- [What you are asked to do]: With pictures left out, set down exactly the lines that begin at the one containing "Where should I" and end with the last line of the entries below.

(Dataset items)
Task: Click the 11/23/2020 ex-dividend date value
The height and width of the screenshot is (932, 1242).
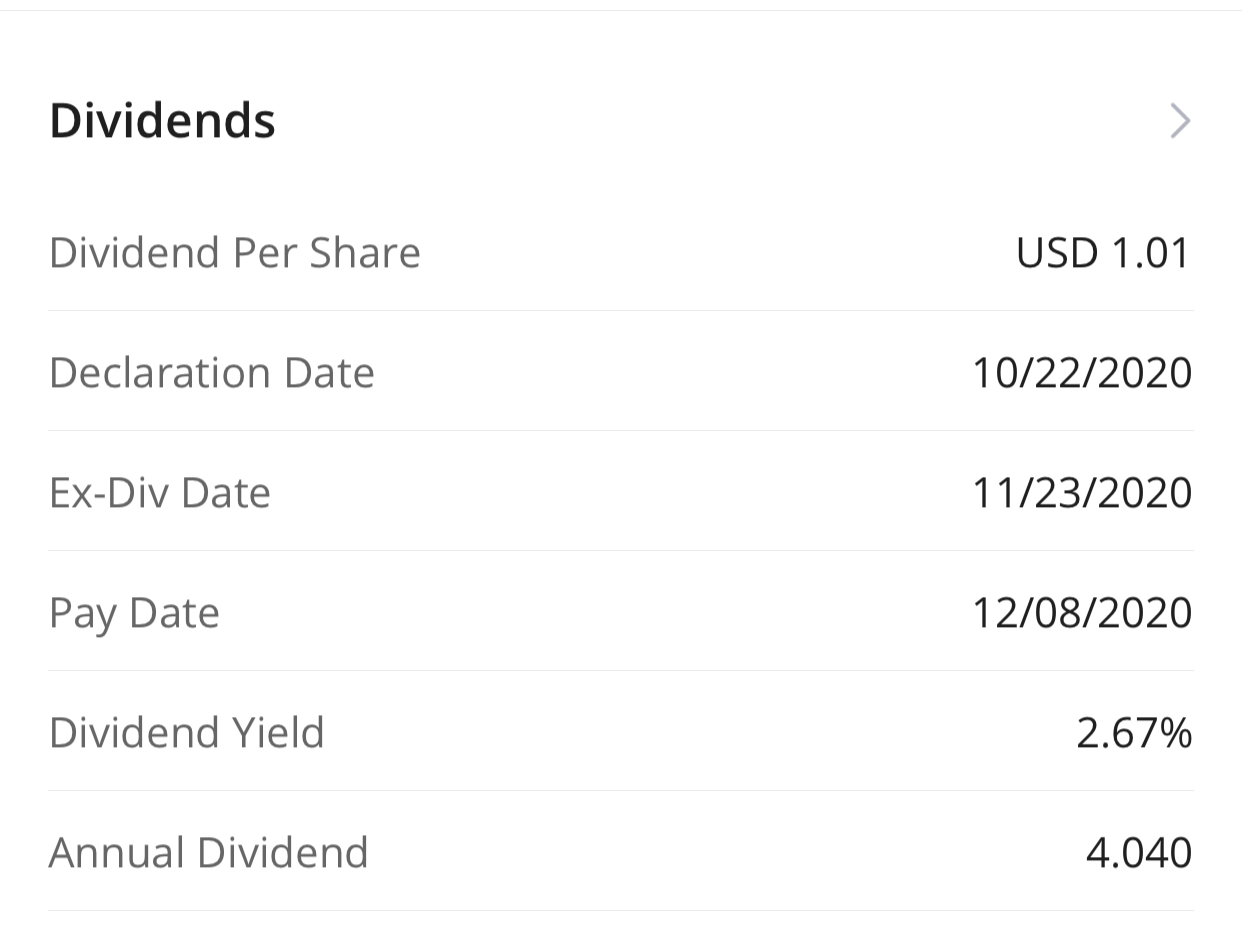Action: click(x=1082, y=493)

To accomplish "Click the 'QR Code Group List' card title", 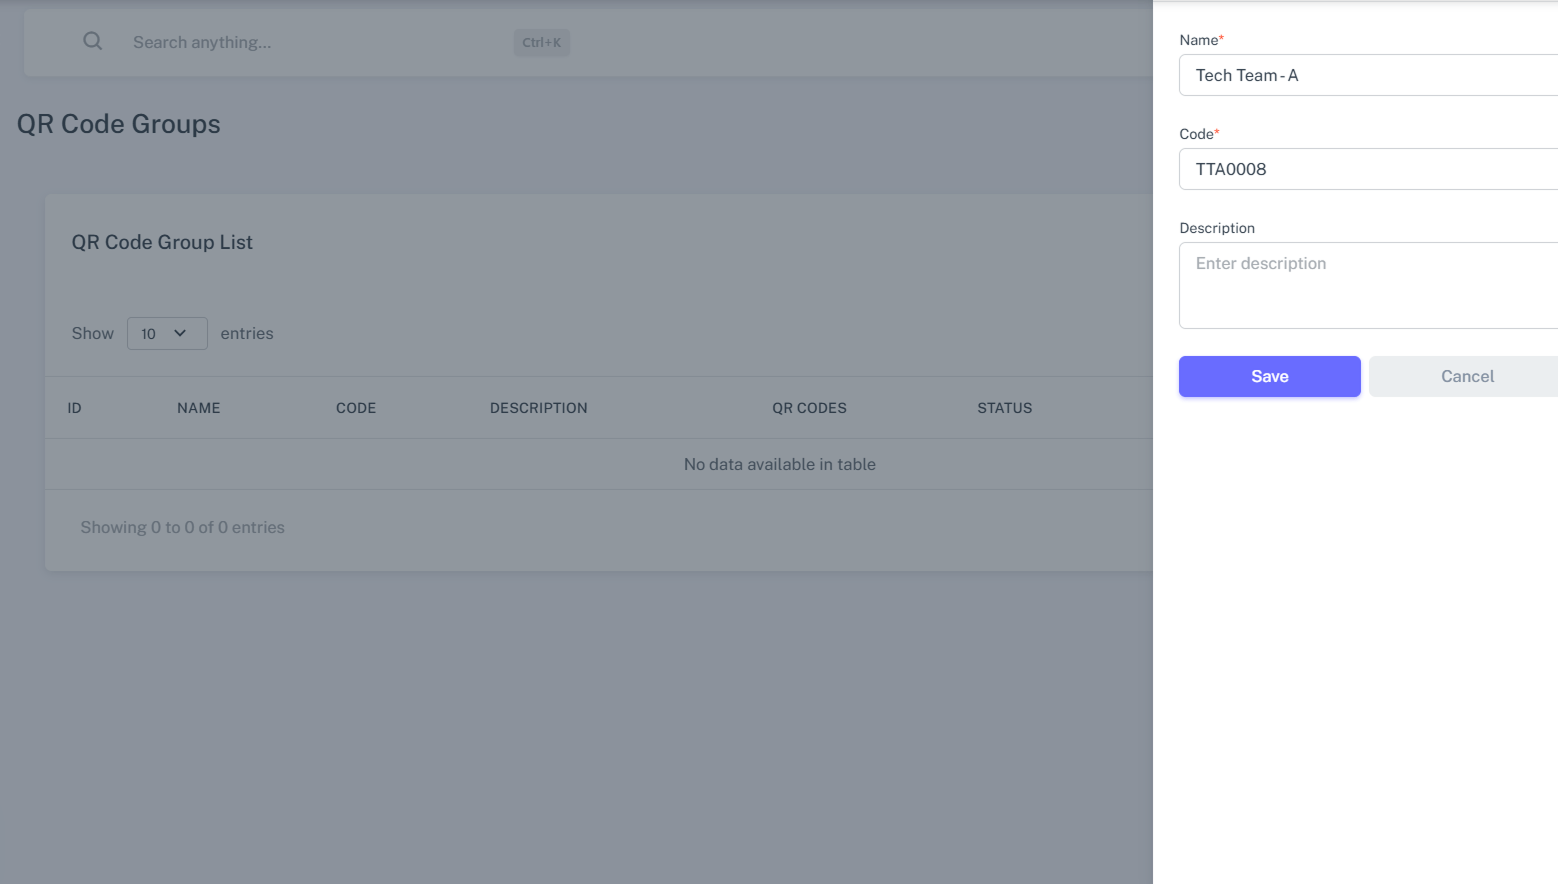I will click(x=162, y=242).
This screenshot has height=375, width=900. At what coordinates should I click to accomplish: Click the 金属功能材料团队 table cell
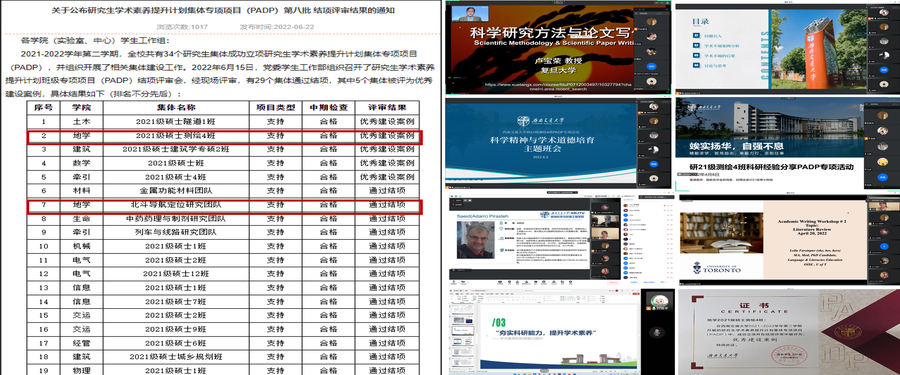(x=175, y=190)
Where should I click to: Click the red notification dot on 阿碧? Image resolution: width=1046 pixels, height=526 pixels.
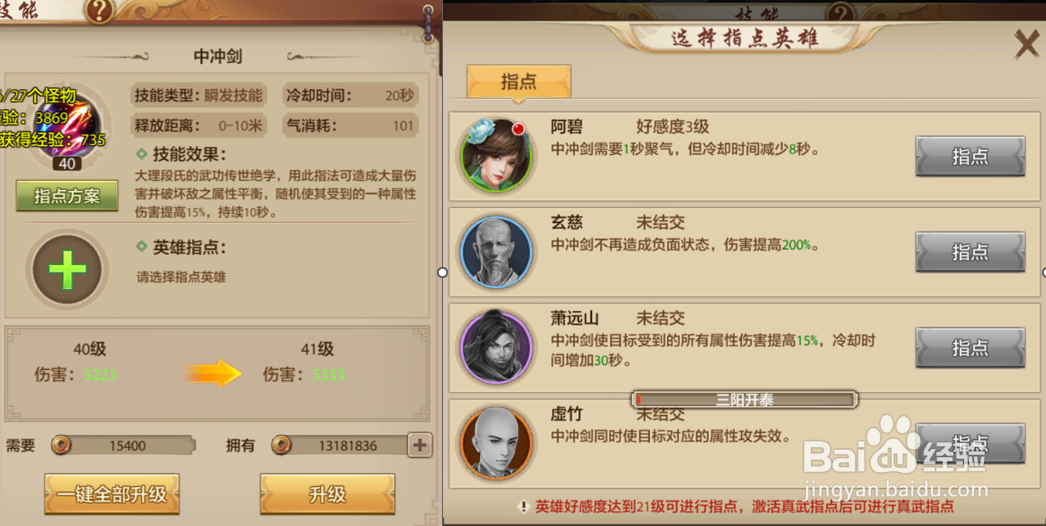[x=518, y=129]
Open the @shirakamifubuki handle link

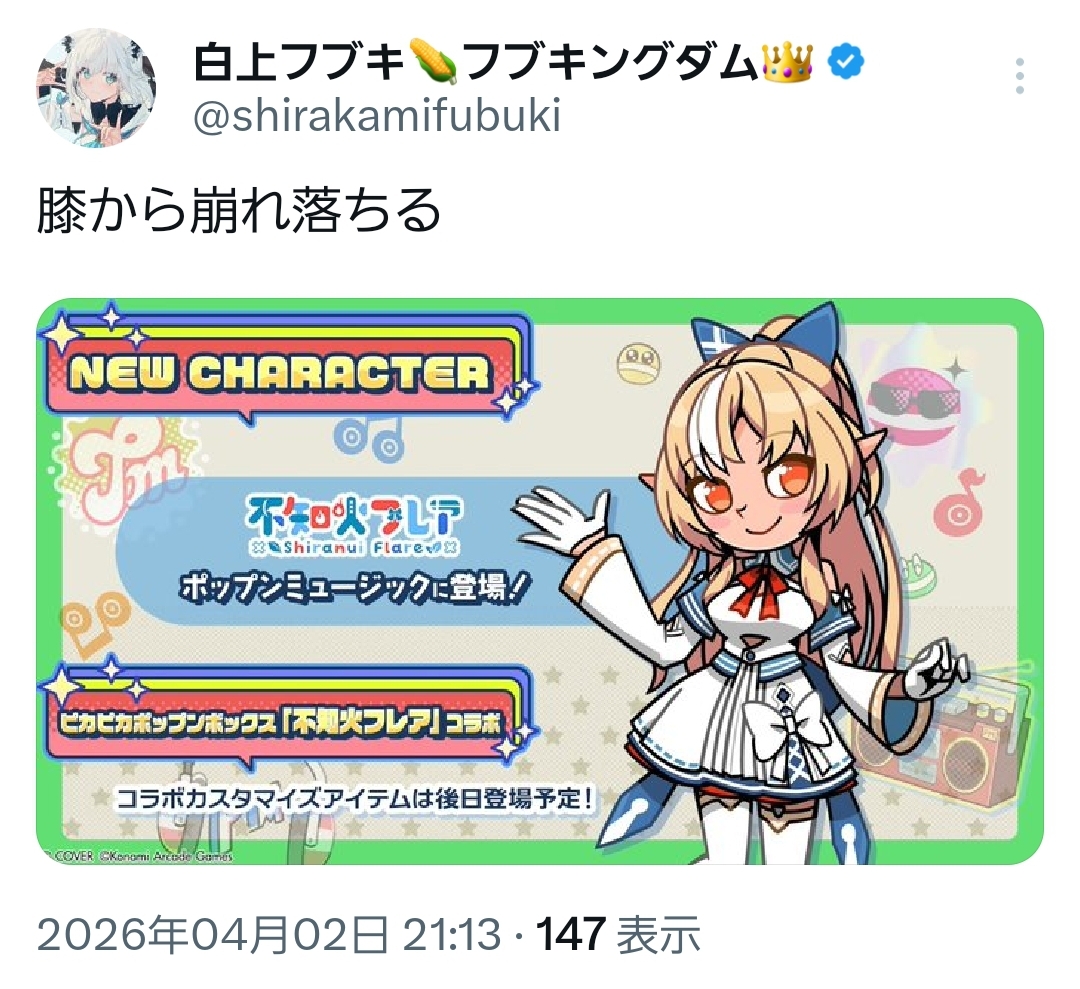pos(377,116)
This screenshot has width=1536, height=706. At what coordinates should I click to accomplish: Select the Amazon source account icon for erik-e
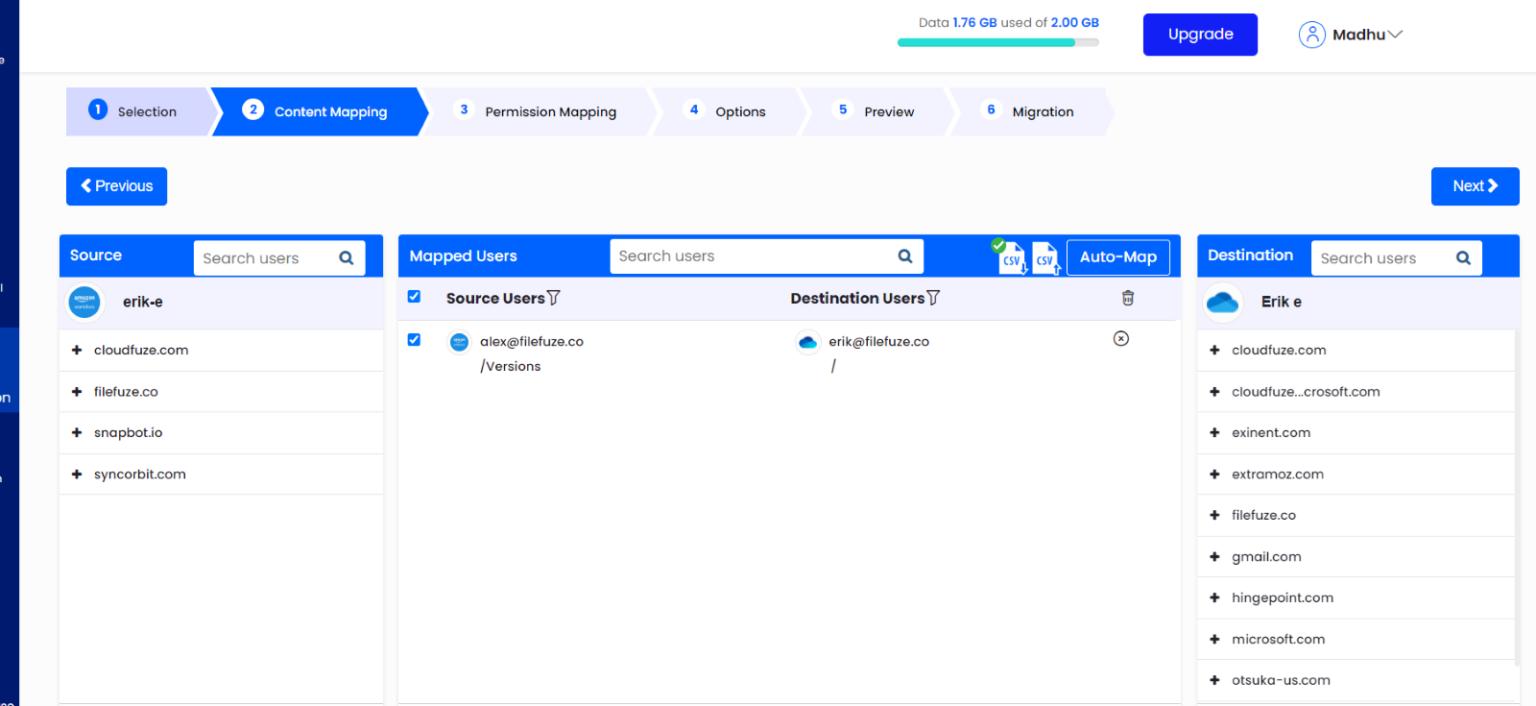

- [Written reply]:
Where should I click to: Click the red notification dot on 阿碧? Image resolution: width=1046 pixels, height=526 pixels.
[x=518, y=129]
Open the @shirakamifubuki handle link

pos(377,116)
This screenshot has width=1536, height=706. At what coordinates should I click to accomplish: Select the Amazon source account icon for erik-e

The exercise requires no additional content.